Call it San Antonio's West Side Sound, Chicano Soul, West Side Soul, doo-wop with horns, whatever you call it, San Antonio was the site of a musical mash up, a cultural clash and sound synthesis that is resonating decades after its 60s and mid-70s creation.
Bands like "Sonny Ace & The Twisters," "Rudy Tee & The Reno Bops," "Little Henry & and The Laveers," are just a few of the bands that made up a very popular but highly localized scene. Jason Longoria, owner of El Westside Sound System says the music is still with us.
"The sound is still here the guys are still around and the records can still be dug up. They're just getting a little harder to find, I think."
Longoria, himself a sometimes club DJ can rattle off venues still hosting the players and DJs of today, himself included, who are playing the 45s as part of their sets and people love it, he says.

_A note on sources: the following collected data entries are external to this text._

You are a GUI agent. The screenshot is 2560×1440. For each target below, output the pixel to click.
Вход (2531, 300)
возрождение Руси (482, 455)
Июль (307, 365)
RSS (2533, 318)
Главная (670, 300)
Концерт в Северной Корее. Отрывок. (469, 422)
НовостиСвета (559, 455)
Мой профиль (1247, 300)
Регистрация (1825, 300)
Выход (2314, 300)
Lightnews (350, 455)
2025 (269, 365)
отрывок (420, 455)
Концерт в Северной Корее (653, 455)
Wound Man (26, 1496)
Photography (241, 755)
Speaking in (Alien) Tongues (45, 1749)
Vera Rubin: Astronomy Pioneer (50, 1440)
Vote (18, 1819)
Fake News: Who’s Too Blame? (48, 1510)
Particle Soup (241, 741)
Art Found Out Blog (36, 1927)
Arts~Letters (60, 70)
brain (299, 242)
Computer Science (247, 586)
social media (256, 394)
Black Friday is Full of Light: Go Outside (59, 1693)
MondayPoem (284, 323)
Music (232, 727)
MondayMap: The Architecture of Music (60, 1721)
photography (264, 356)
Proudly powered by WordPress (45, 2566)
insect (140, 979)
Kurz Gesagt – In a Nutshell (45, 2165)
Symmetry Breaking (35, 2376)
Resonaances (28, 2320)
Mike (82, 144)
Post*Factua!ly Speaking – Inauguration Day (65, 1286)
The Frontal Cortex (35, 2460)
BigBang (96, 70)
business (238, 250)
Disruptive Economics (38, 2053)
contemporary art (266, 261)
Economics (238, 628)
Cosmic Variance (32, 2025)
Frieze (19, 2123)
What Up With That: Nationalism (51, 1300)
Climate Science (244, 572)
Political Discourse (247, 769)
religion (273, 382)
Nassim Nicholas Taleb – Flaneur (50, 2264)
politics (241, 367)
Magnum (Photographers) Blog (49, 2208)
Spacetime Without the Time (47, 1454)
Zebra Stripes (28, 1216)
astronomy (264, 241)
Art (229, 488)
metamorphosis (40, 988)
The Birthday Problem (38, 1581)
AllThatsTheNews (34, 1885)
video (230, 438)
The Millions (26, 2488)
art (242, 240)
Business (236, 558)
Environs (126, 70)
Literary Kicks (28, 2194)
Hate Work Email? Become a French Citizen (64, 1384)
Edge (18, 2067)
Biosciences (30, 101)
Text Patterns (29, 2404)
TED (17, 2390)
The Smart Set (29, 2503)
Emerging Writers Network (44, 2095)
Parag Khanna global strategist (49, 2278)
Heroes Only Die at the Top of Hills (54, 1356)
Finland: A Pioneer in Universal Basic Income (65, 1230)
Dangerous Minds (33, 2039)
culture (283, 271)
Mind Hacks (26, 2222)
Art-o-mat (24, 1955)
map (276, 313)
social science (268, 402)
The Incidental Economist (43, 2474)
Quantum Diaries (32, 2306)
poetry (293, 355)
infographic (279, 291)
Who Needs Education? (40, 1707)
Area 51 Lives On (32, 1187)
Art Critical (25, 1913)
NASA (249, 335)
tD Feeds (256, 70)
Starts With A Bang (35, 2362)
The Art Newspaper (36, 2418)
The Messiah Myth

Despite people like Doug Sahm talking about it and playing with it at its height, and some of the more popular bands playing American Bandstand, the sound didn't make it into the mainstream.
"It's a recent discovery for most people," says Fresh Air Rock Music Critic Ed Ward. "I liked the stuff and I was wondering how come nobody's picked up on this?" Ward admits he himself came to it late.
Ward recently penned a review of San Antonio's "horn-infused doo-wop" for NPR.
Doug Sahm documentarian Joe Nick Patoski says that the San Antonio sound is very distinct.
"It has a sour-note twist to it that makes you think of mariachis, but it's based on rhythm and blues. And it's Chicanos doing the music and it sounded like nowhere else."
The music of San Antonio's Westside is enjoying a revival of sorts. Will it last?